▶ Teks Bacaan
______________________________
Selama beberapa dekade, masyarakat menganggap bahwa pelanggaran di bidang perpajakan hanya cukup diselesaikan dengan tindakan administratif seperti imbauan, klafirikasi, atau pemeriksaan. Ada yang bahkan menunggu Dirjen Pajak menerbitkan surat ketetapan pajak. Jika terdapat sengketa pajak, tanpa ragu wajib pajak mengajukan keberatan bahkan banding ke pengadilan pajak. Kita seolah-olah abai terhadap kenyataan bahwa pelanggaran yang dilakukan wajib pajak dapat dikategorikan sebagai tindakan pidana jika memenuhi unsur-unsur pidana sebagaimana diatur dalam Ketentuan Umum dan Tata Cara Perpajakan (KUP).
Banyak modus wajib pajak melakukan tindak pidana pajak, di antaranya menerbitkan dan/atau menggunakan faktur pajak yang tidak berdasarkan transaksi yang sebenarnya (TBTS), memotong/memungut pajak tapi tidak menyetorkannya ke kas negara, dan menyampaikan Surat Pemberitahuan (SPT) dan/atau keterangan yang isinya tidak benar atau tidak lengkap. Selain itu, wajib pajak bisa saja melakukan tindak pidana lainnya seperti tindak pidana pencucian uang (TPPU) yang bisa jadi mengiringi pidana pajak sebagai predicate crime.
______________________________
▶ Cuplikan Data
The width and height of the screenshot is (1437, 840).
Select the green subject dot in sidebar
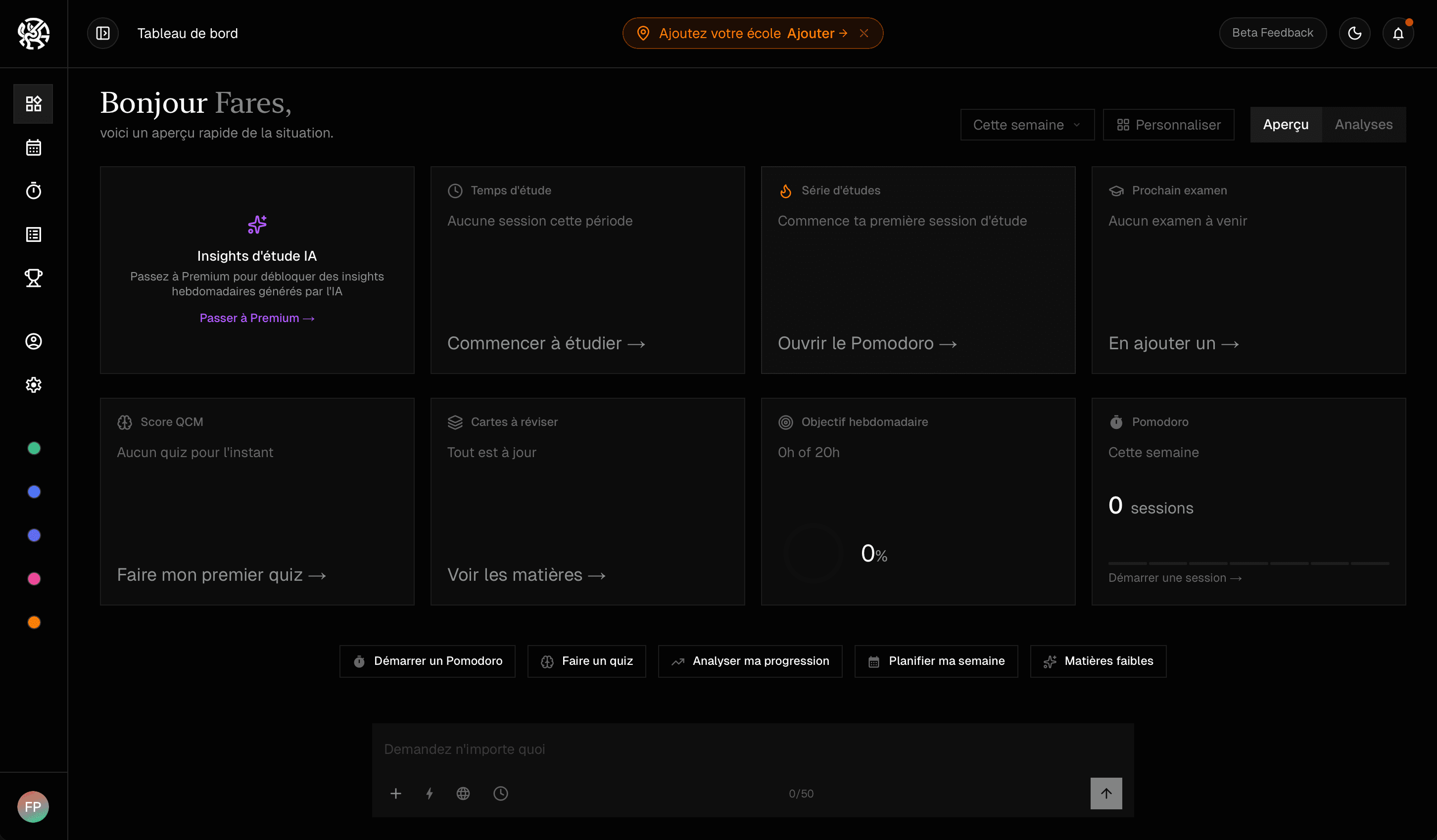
______________________________
▶ Arahan Tugas A
Tentukan apakah setiap pernyataan berikut sesuai dengan teks tentang tindak pidana pajak. Jawab ya atau tidak untuk masing-masing, lalu kutip kata-kata penentunya dari teks tersebut tanpa diubah.
(i) Wajib pajak yang menghadapi sengketa pajak mengajukan keberatan, bahkan banding ke pengadilan pajak.
(ii) Tindak pidana pencucian uang selalu mengiringi pidana pajak.
(iii) Memungut pajak tanpa menyetorkannya ke kas negara termasuk modus tindak pidana pajak.
▶ Arahan Tugas B
Lanjutkan teks tentang tindak pidana pajak mulai dari kalimat terakhirnya.

▶ Hasil A
(i) Ya: "Jika terdapat sengketa pajak, tanpa ragu wajib pajak mengajukan keberatan bahkan banding ke pengadilan pajak."
(ii) Tidak: "yang bisa jadi mengiringi pidana pajak sebagai predicate crime"
(iii) Ya: "memotong/memungut pajak tapi tidak menyetorkannya ke kas negara"

▶ Hasil B
Baru-baru ini Menteri Keuangan melantik Suryo Utomo sebagai Dirjen Pajak menggantikan Robert Pakpahan. Terhitung sejak awal November 2019, DJP resmi dinahkodai Dirjen baru. Kalangan dunia usaha berharap agar Dirjen Pajak dapat menciptakan kebijakan dan kinerja perpajakan yang lebih baik. Di sisi lain, fakta menunjukkan capaian penerimaan pajak hingga akhir Oktober 2019 yang belum menggembirakan. Diprediksi, realisasi penerimaan pajak tahun ini shortfall sekitar Rp140 triliun dari target APBN sebesar Rp1.577,56 triliun, atau hanya tercapai sekitar Rp1.315,91 triliun (91 persen). Penegakan hukum pajak juga berada di pundak beliau sebagai pucuk pimpinan tertinggi di DJP.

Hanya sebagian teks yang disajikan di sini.